Quote only the lines that start at the line with "Where should I" and run to the end of the entries; omit the pictures.

----- Exercise data

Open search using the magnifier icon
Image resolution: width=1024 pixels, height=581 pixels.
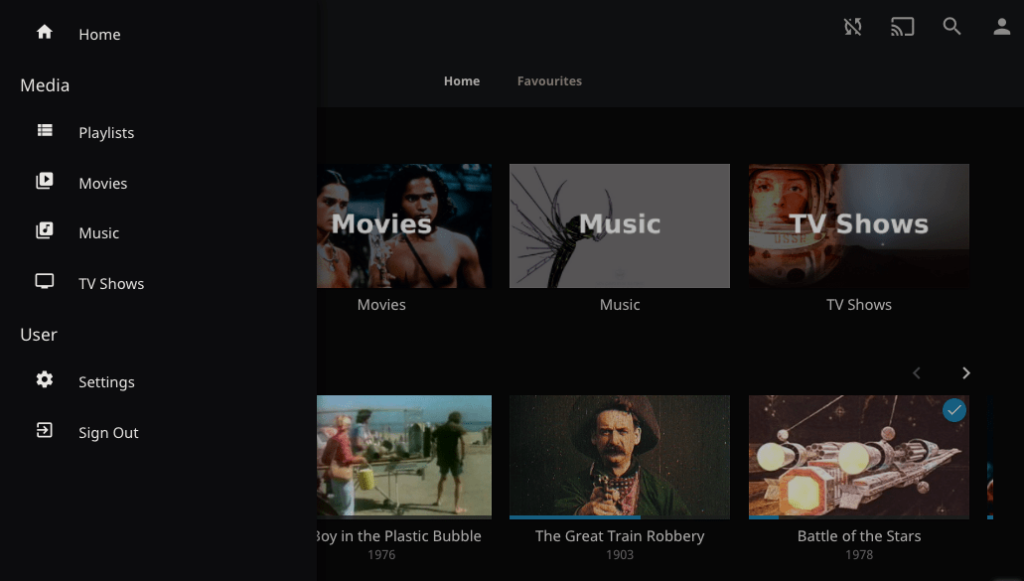tap(952, 27)
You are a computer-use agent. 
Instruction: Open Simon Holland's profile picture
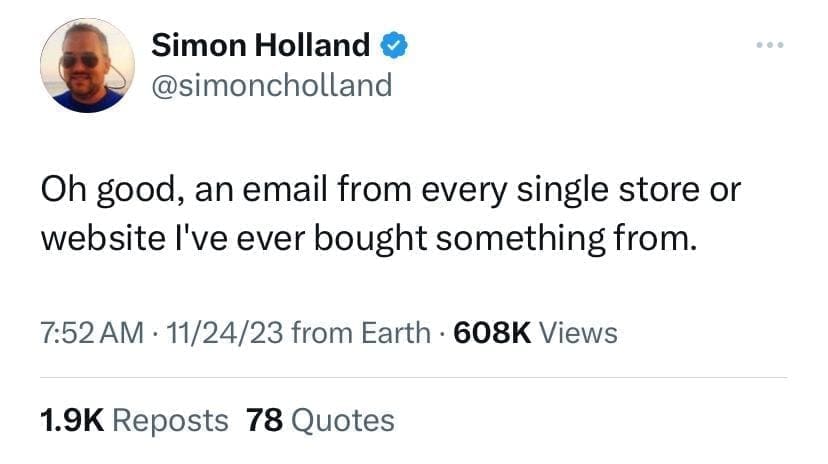pos(87,65)
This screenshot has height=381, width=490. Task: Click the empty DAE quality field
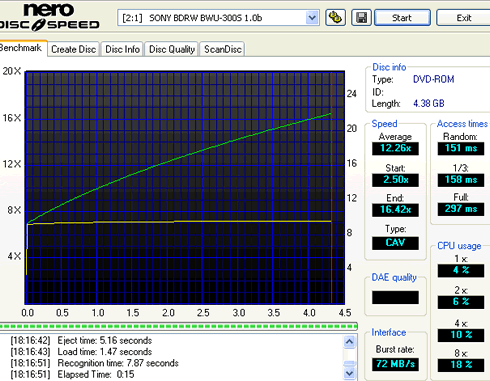pyautogui.click(x=395, y=297)
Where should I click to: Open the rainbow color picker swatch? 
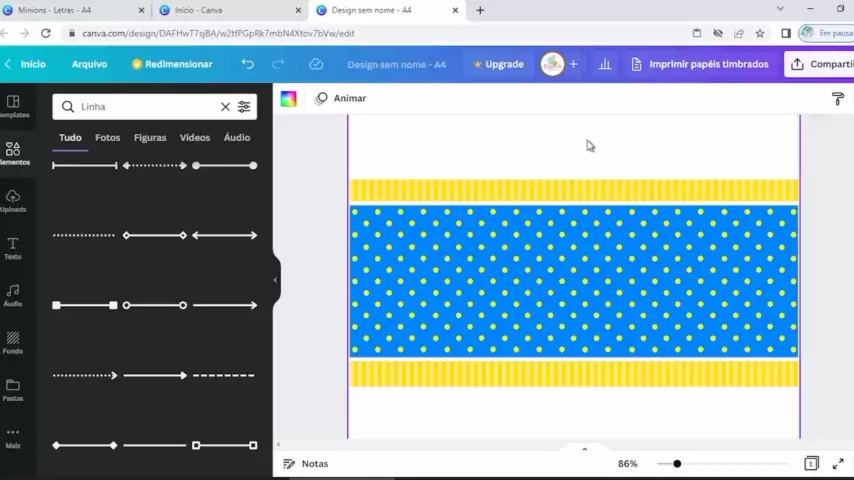tap(288, 98)
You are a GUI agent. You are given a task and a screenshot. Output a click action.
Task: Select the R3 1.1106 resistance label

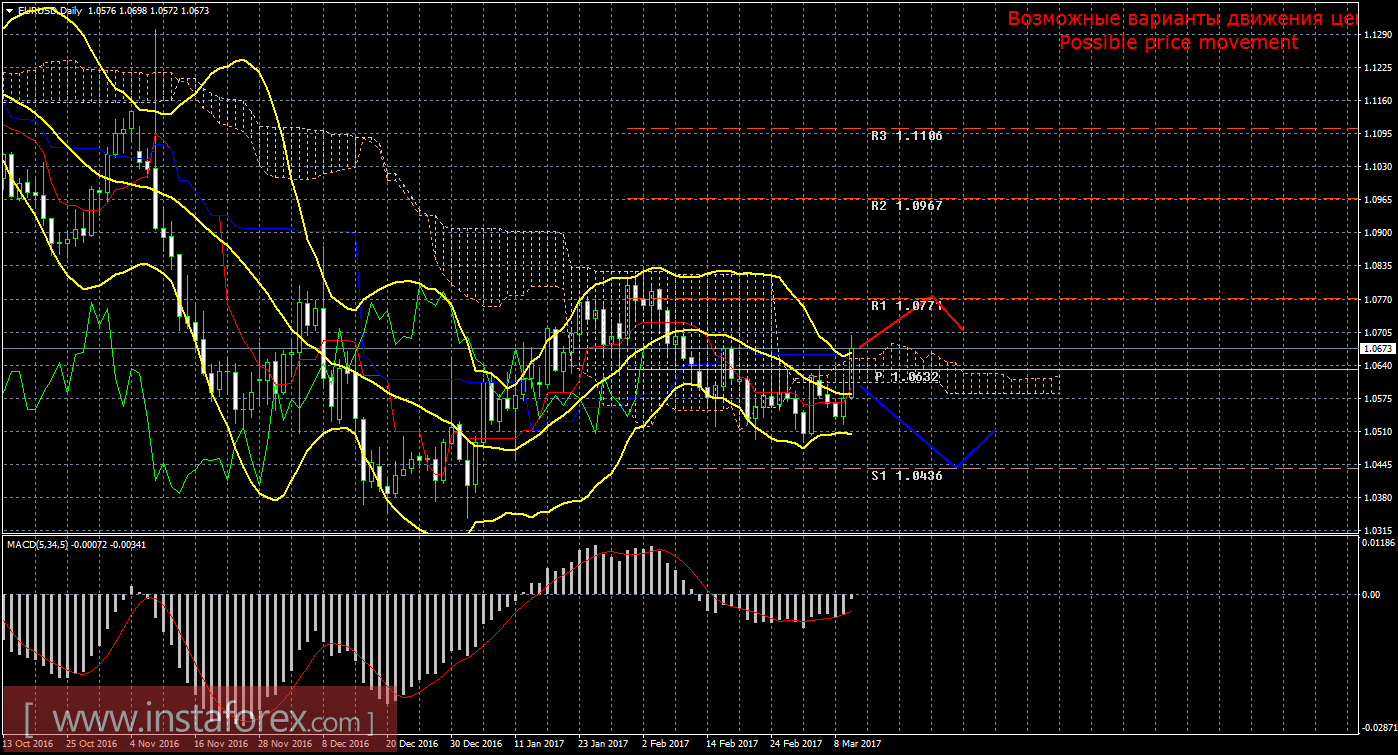tap(907, 135)
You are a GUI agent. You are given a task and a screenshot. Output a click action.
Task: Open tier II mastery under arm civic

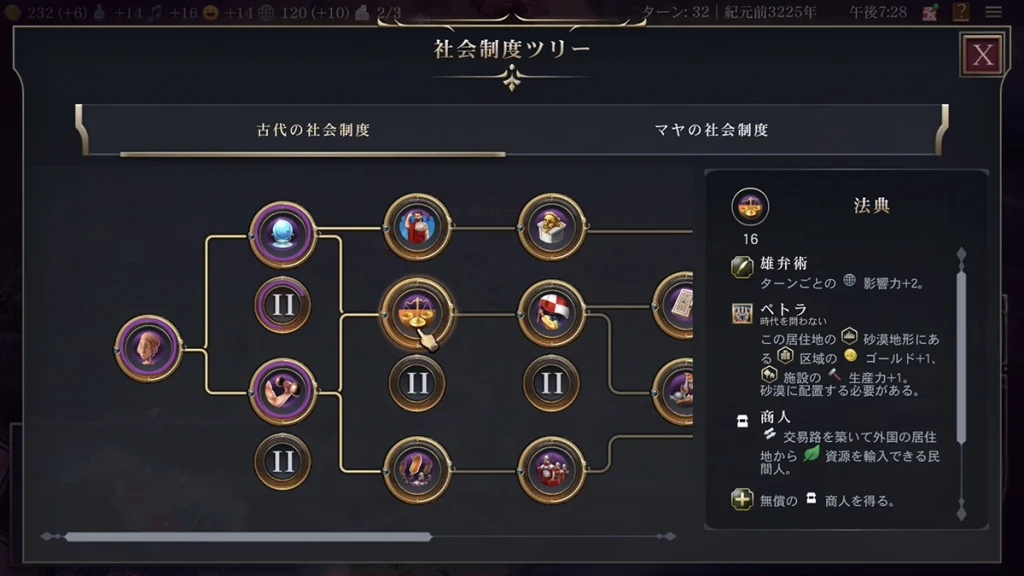[282, 461]
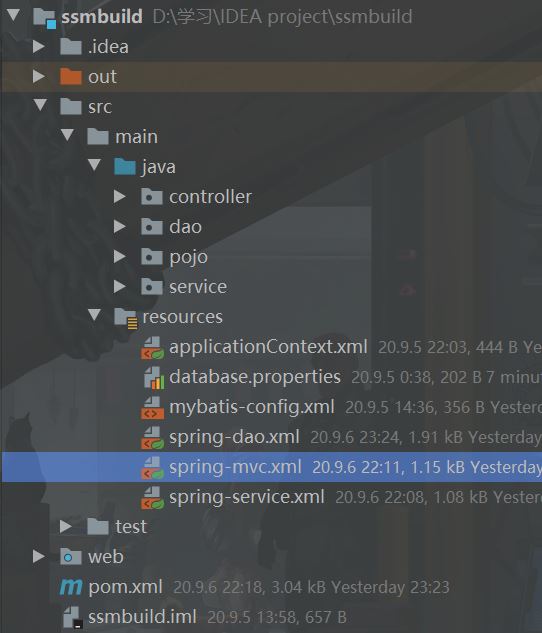Image resolution: width=542 pixels, height=633 pixels.
Task: Expand the test folder arrow
Action: (x=65, y=526)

----------

Task response |
Where should I click to: Open the rainbow color picker swatch? 
tap(288, 98)
You are a GUI agent. You are given a task and a screenshot. Output a click action.
Task: Select the R3 1.1106 resistance label

tap(907, 135)
You are a GUI agent. You are given a task and a screenshot. Output a click action.
Task: Open tier II mastery under arm civic

[282, 461]
Image resolution: width=542 pixels, height=633 pixels.
Task: Expand the test folder arrow
Action: (x=65, y=526)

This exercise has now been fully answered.